Lines below that hold the word "agent" must be copied in full.

(RECORDS PROVIDED)
=== Begin Enclosure ===
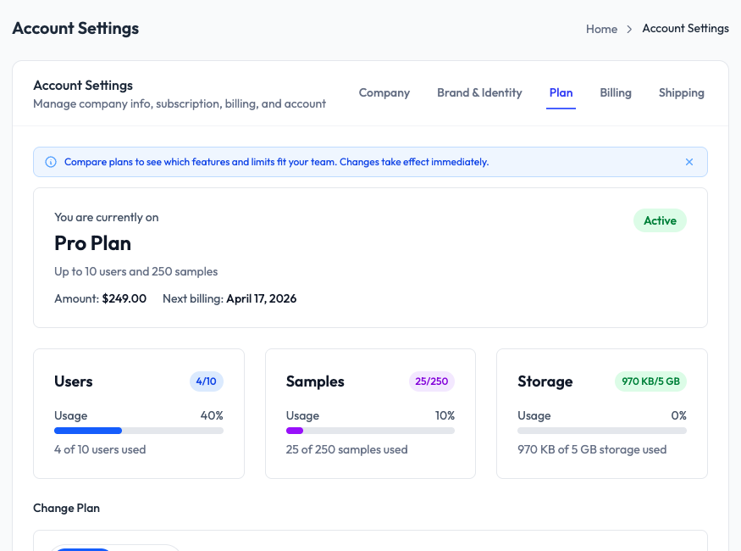The image size is (741, 551).
Task: Switch to the Billing tab
Action: tap(616, 93)
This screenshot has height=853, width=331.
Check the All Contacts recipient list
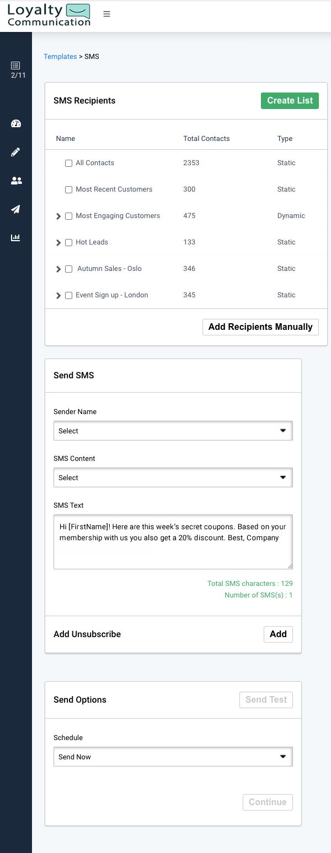(x=68, y=163)
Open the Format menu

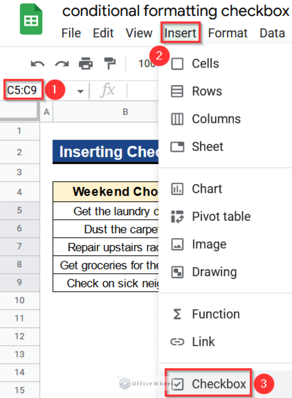pyautogui.click(x=228, y=33)
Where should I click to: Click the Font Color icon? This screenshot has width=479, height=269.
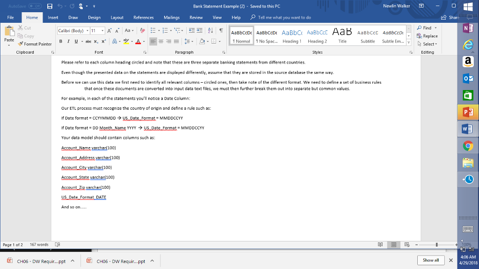138,42

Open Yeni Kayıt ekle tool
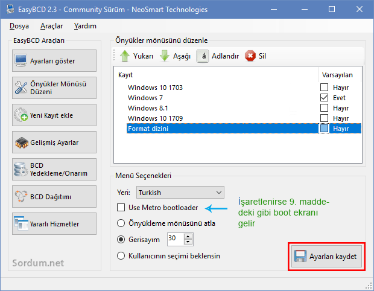pyautogui.click(x=54, y=115)
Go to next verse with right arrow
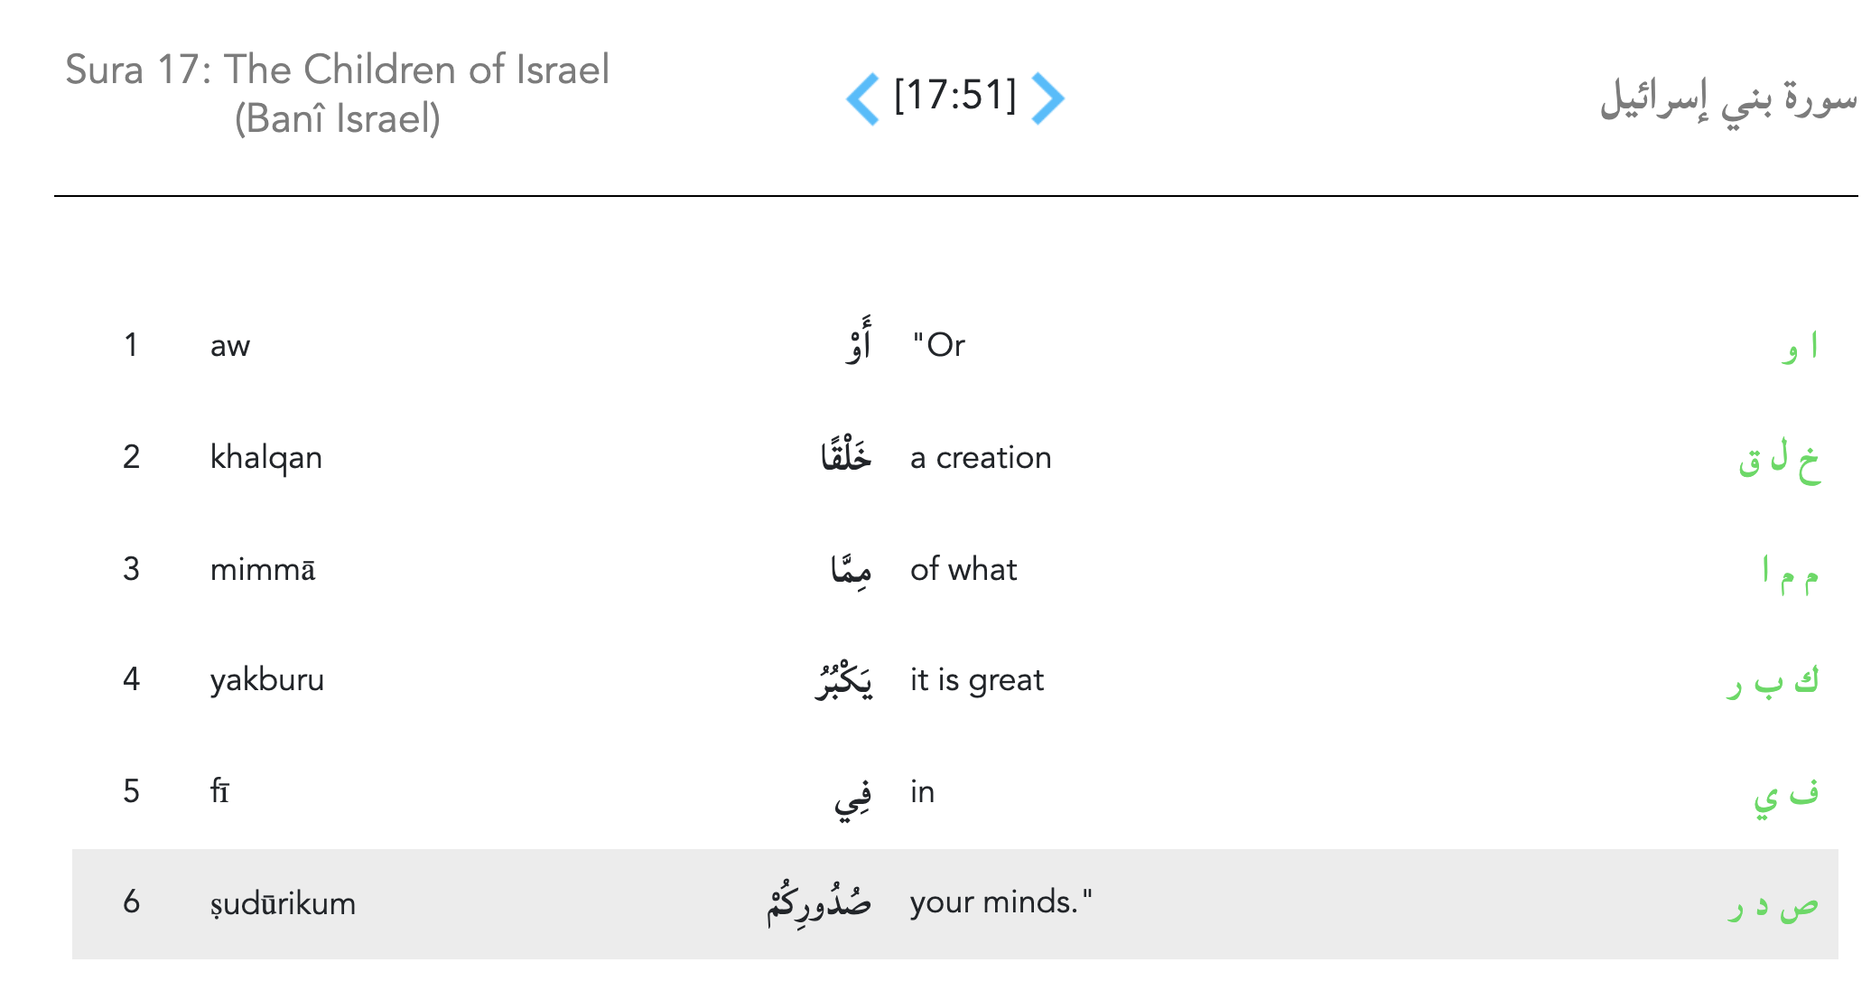 [1047, 98]
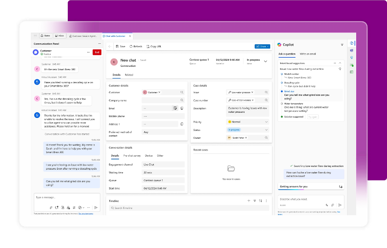Select Water temperature suggestion radio circle
Screen dimensions: 387x248
[x=282, y=104]
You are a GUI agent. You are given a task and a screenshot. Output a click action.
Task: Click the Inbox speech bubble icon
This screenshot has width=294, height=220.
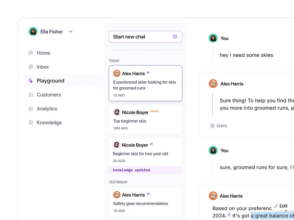tap(31, 67)
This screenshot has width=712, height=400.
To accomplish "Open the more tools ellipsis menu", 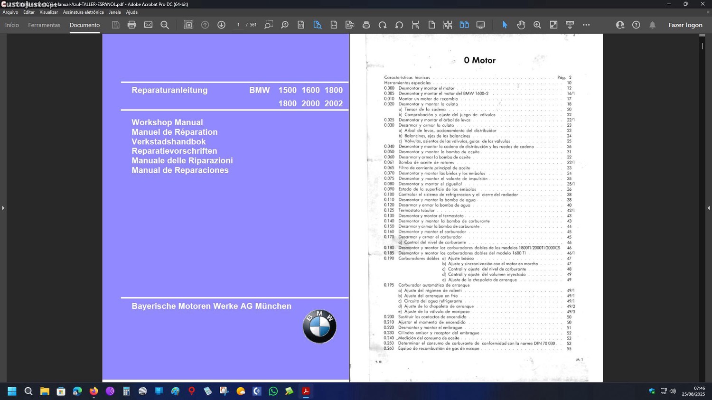I will point(586,25).
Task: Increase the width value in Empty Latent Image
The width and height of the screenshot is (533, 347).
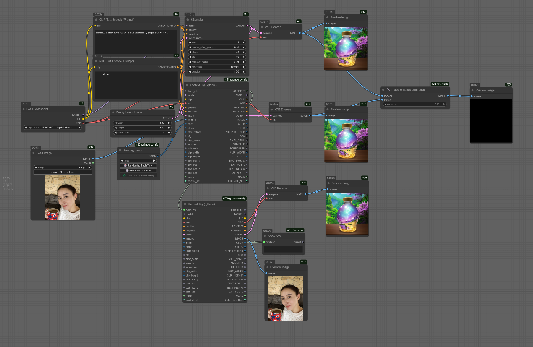Action: 169,123
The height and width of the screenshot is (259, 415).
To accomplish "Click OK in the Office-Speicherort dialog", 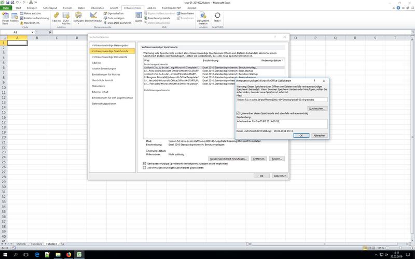I will (301, 135).
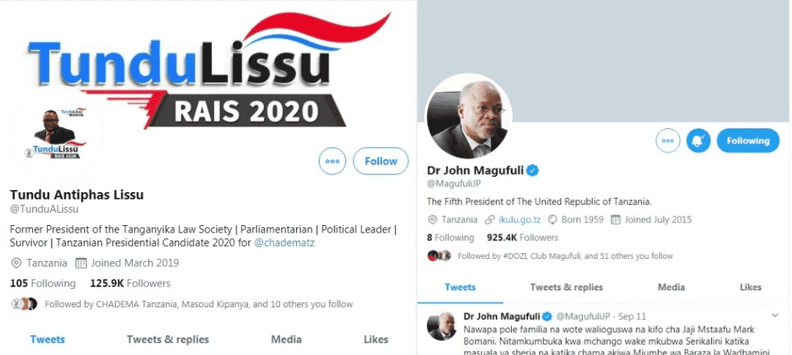This screenshot has width=792, height=355.
Task: Click Magufuli's avatar beside the Sep 11 tweet
Action: pyautogui.click(x=441, y=325)
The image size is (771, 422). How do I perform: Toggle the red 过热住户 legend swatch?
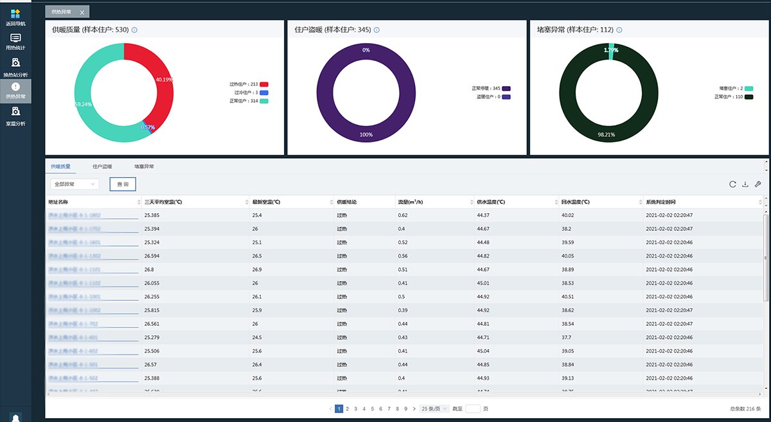coord(264,84)
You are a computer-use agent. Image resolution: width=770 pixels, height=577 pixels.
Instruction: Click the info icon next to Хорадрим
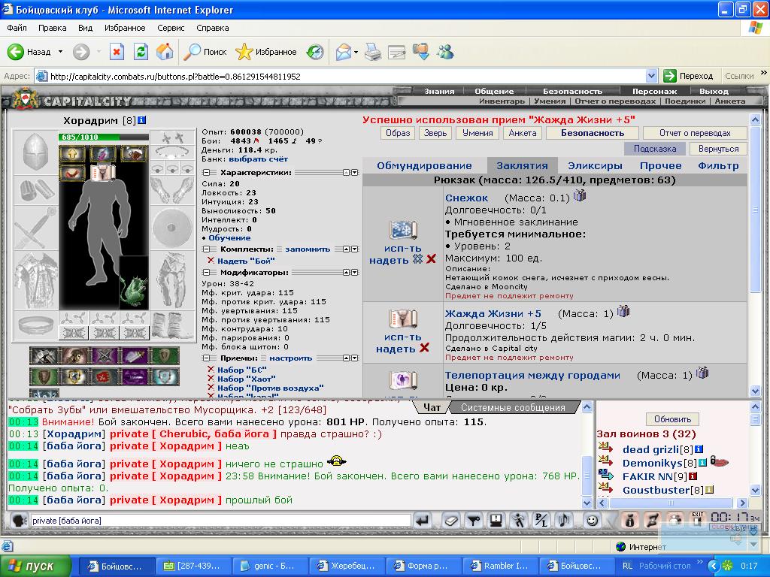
=== End Enclosure ===
(OUTPUT FOR THIS TASK)
You are a GUI agent. You are given a task and a screenshot. Output a click action.
You are a computer-use agent. Image resolution: width=770 pixels, height=577 pixels.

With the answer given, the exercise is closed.